Expecting a baby is a wonderful time, but as well as the excitement of growing a tiny human inside of you, often comes nausea, exhaustion and feeling uncomfortable.
The good news? You can still keep up your exercise regime safely, although you may need to make a few adjustments.
Contrary to what some believe, running can be a great way to keep fit during pregnancy for experienced runners.
For those considering getting out and clocking up some miles, Eastnine trainer and running expert Jordan Foster, who is currently 23 weeks pregnant, shares her top tips.
Make sure you warm up properly ahead of a run and don’t forget to cool down after.
Consider your route carefully to reduce the risk of falling. Choose an area which is fairly flat, avoid steep hills and lots of steps. Also, consider the time you go running. During the summer months early mornings or late evenings may be better as it is cooler.
Don’t Push Yourself Too Hard
Remember you are trying to maintain your fitness levels, rather than setting a new personal best. Don’t try to run for too long either, up to thirty minutes is enough.

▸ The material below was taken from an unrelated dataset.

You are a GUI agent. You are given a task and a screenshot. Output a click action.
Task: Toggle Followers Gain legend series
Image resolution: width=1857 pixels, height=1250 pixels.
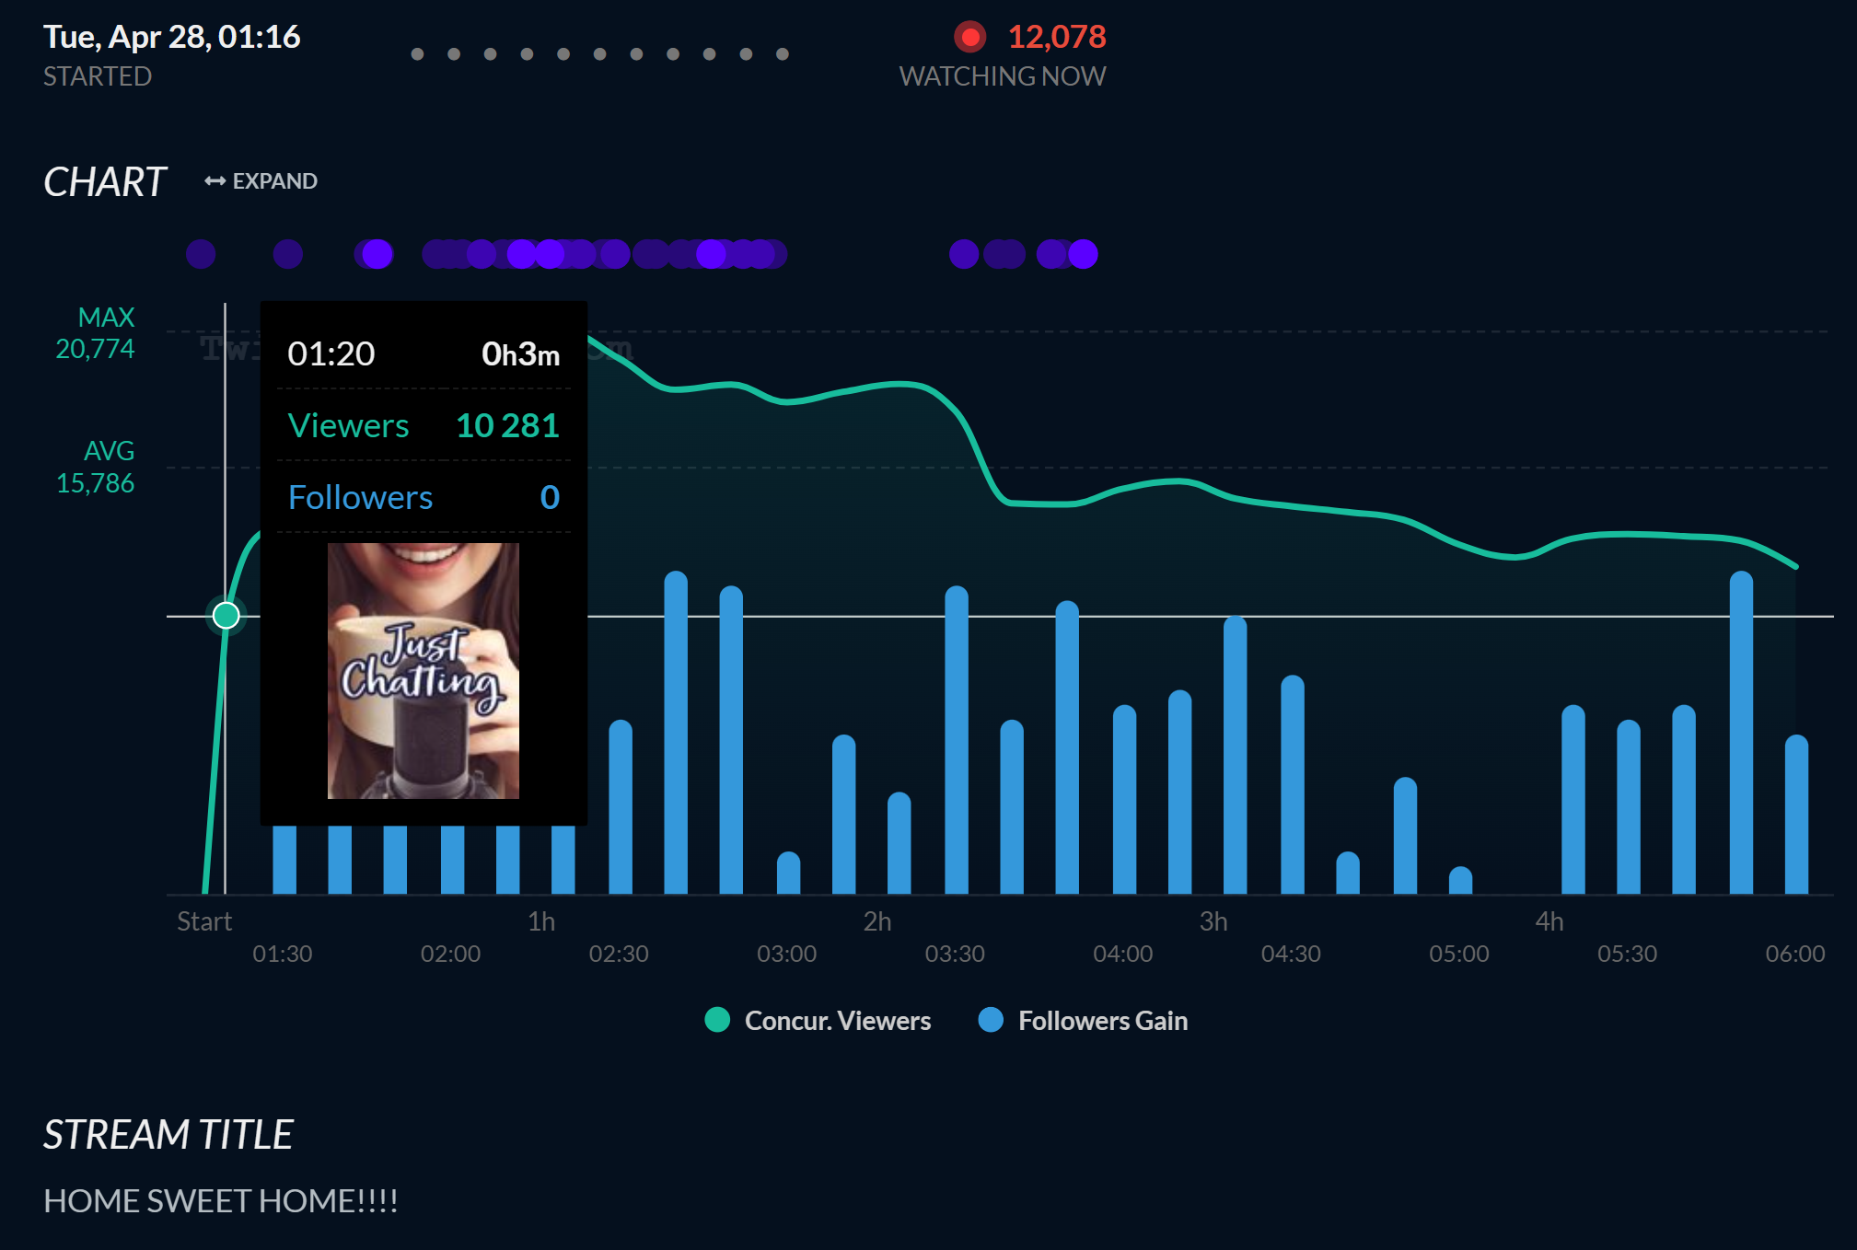(x=1102, y=1021)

Drink water before, during and after a run to prevent dehydration. Take a bottle of water with you to sip from as you run.
Check your kit
Wear comfortable running shoes that support your feet. As your body changes you may need to invest in new running gear too.
A well-fitting sports bra is essential and you can also get bump bands specifically designed to support your bump during exercise.
Listen to your body
If you’re feeling particularly sick or exhausted, give yourself a break that day. It’s your body’s way of telling you to step back and rest.
Ease off later
As you progress further into your pregnancy, you may find running starts to feel more uncomfortable due to your growing bump, especially as you reach the latter stage of the third trimester. When this happens, you can switch to walking instead – it’s still a great way to keep active but puts a lot less pressure on the body.